Breakfast: Chinese food is always good the next day for breakfast and it went well with the final leftovers from our Christmas Day brunch: Chinese Broccoli with Buckwheat, Onions, Baked Tofu and Latkes. Afterwards I got to work with a few small bowls of red fruits: Pomegranate and Cherries.

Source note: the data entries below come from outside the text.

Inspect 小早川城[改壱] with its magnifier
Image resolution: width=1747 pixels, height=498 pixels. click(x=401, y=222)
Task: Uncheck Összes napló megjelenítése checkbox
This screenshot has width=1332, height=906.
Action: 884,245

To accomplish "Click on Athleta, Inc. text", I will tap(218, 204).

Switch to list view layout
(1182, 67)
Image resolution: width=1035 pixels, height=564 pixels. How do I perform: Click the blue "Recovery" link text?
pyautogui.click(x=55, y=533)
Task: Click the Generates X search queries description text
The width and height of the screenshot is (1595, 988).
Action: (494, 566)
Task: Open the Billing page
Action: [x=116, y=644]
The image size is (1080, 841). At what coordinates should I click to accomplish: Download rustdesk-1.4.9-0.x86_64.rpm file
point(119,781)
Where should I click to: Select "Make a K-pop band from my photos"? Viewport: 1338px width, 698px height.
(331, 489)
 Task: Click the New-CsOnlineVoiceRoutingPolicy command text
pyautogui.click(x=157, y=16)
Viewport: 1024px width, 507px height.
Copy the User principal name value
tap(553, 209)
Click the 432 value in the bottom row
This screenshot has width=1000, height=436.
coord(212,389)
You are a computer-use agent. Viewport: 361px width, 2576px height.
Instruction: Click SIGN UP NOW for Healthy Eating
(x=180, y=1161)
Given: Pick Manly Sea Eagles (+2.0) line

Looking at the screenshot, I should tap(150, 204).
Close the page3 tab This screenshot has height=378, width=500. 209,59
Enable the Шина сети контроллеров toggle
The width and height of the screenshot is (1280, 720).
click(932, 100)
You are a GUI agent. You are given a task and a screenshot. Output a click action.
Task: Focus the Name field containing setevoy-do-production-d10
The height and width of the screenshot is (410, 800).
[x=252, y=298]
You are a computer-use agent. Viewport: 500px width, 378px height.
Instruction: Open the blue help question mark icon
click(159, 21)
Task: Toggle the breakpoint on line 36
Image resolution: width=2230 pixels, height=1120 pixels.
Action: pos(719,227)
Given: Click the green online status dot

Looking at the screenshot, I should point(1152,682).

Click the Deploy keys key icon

Daily Green Juice: Kale, Collards, Red Cabbage, Celery, Carrots, Ginger, Lemon
Dinner: It was on the “to-do” list: make Butternut Squash Lasagna with Brussels Sprouts, Tempeh Bacon Filling & Butternut Squash Béchamel, made by blending Butternut Squash with Cashew Cream and nutritional yeast (see recipe). We had not had this scrumptious dish in a long while and Gary was going to make it for the Christmas feast but it didn’t happen until today. We had the ingredients and Gary took the time to make it for dinner. This time we had Kabocha squash instead which has a lovely sweet flavor and creamy texture. I tried to eat small forkfuls and chew slowly to make it last a long time. Still, it was gone quickly.
Next course consisted of Spicy Fieldroast Sausages in Spicy Marinara with Green Peppers. Did I say spicy? SPICY!
Later we each had a small bowl of So Delicious Coconut Milk Ice Cream and Apple Pie.